In the RPKI discussion thread below, reproduce everything from "Realistically, it doesn't" down to "79 (2410 views)" word for word.

Text section

>>>>>

The scenario is similar to the case in which the ISP starts to create
a ROA for a superblock before the customer adds its route prefix into
the RPKI ... this happened with AT&T during testing, for example,
https://labs.ripe.net/Members/waehlisch/one-day-in-the-life-of-rpki



Cheers
matthias

--
Matthias Waehlisch
. Freie Universitaet Berlin, Inst. fuer Informatik, AG CST
. Takustr. 9, D-14195 Berlin, Germany
.. mailto:waehlisch [at] ieee .. http://www.inf.fu-berlin.de/~waehl
:. Also: http://inet.cpt.haw-hamburg.de .. http://www.link-lab.net


drc at virtualized

Apr 29, 2012, 1:03 PM

Post #29 of 79 (2404 views)
Permalink
Re: rpki vs. secure dns? [In reply to]

Alex,

On Apr 29, 2012, at 8:16 AM, Alex Band wrote:
> All in all, for an RPKI-specific court order to be effective in taking a network offline, the RIR would have to tamper with the registry, inject false data and try to make sure it's not detected so nobody applies a local override.

I suspect the court order would simply say something like 'RIPE-NCC must, upon pain of contempt of court, take sufficient steps to invalidate the allocations made to customer X' and leave it up to you all to figure out how to do it. I doubt they'd care all that much about implementation details. Are you saying it is not possible for RIPE-NCC staff to do this? I also doubt the court would care too much about 'local override' as the "Tyranny of Defaults" would be sufficient for their needs (and they could probably sanction the folks in the Netherlands who they discovered did the override).

As Randy points out, this is not unique to SIDR-defined RPKI. It is applicable to any top-down hierarchical authorization mechanism. Security has (non-monetary) costs.

Regards,
-drc


nick at foobar

Apr 29, 2012, 1:08 PM

Post #30 of 79 (2404 views)
Permalink
Re: rpki vs. secure dns? [In reply to]

On 29/04/2012 16:16, Alex Band wrote:
> All in all, for an RPKI-specific court order to be effective in taking a
> network offline, the RIR would have to tamper with the registry, inject
> false data and try to make sure it's not detected so nobody applies a
> local override.

You mean, like an FBI domain seizure on the basis of a US court order?

Realistically, it doesn't matter a whole lot if the occasional network here
or there applies a local override. If their upstream transit provider
isn't carrying the prefix (on the basis of similar simultaneous court
orders), it's game over for that prefix.

Nick


alexb at ripe

Apr 29, 2012, 1:38 PM

Post #31 of 79 (2410 views)
Permalink
Re: rpki vs. secure dns? [In reply to]

On 29 Apr 2012, at 22:03, David Conrad wrote:

> Alex,
>
> On Apr 29, 2012, at 8:16 AM, Alex Band wrote:
>> All in all, for an RPKI-specific court order to be effective in taking a network offline, the RIR would have to tamper with the registry, inject false data and try to make sure it's not detected so nobody applies a local override.
>
> I suspect the court order would simply say something like 'RIPE-NCC must, upon pain of contempt of court, take sufficient steps to invalidate the allocations made to customer X' and leave it up to you all to figure out how to do it. I doubt they'd care all that much about implementation details. Are you saying it is not possible for RIPE-NCC staff to do this? I also doubt the court would care too much about 'local override' as the "Tyranny of Defaults" would be sufficient for their needs (and they could probably sanction the folks in the Netherlands who they discovered did the override).

<<<<<

Collected data entries
>>>>>

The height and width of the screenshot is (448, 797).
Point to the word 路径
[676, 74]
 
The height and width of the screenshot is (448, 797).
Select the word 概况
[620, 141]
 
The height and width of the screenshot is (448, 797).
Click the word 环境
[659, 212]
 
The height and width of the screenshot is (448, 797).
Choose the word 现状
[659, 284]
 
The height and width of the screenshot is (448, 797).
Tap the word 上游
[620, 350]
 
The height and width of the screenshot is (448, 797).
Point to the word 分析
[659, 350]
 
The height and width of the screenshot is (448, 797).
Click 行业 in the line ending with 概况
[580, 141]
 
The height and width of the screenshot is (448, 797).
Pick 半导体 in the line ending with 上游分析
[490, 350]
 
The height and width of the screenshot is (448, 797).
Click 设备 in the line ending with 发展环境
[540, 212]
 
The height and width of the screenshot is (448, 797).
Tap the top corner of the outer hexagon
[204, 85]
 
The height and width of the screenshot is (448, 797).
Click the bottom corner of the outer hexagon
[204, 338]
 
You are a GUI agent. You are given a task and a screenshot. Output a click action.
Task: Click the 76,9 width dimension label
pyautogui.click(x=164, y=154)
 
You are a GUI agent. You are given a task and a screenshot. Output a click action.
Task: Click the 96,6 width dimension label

<<<<<

Final answer
Realistically, it doesn't matter a whole lot if the occasional network here
or there applies a local override. If their upstream transit provider
isn't carrying the prefix (on the basis of similar simultaneous court
orders), it's game over for that prefix.

Nick


alexb at ripe

Apr 29, 2012, 1:38 PM

Post #31 of 79 (2410 views)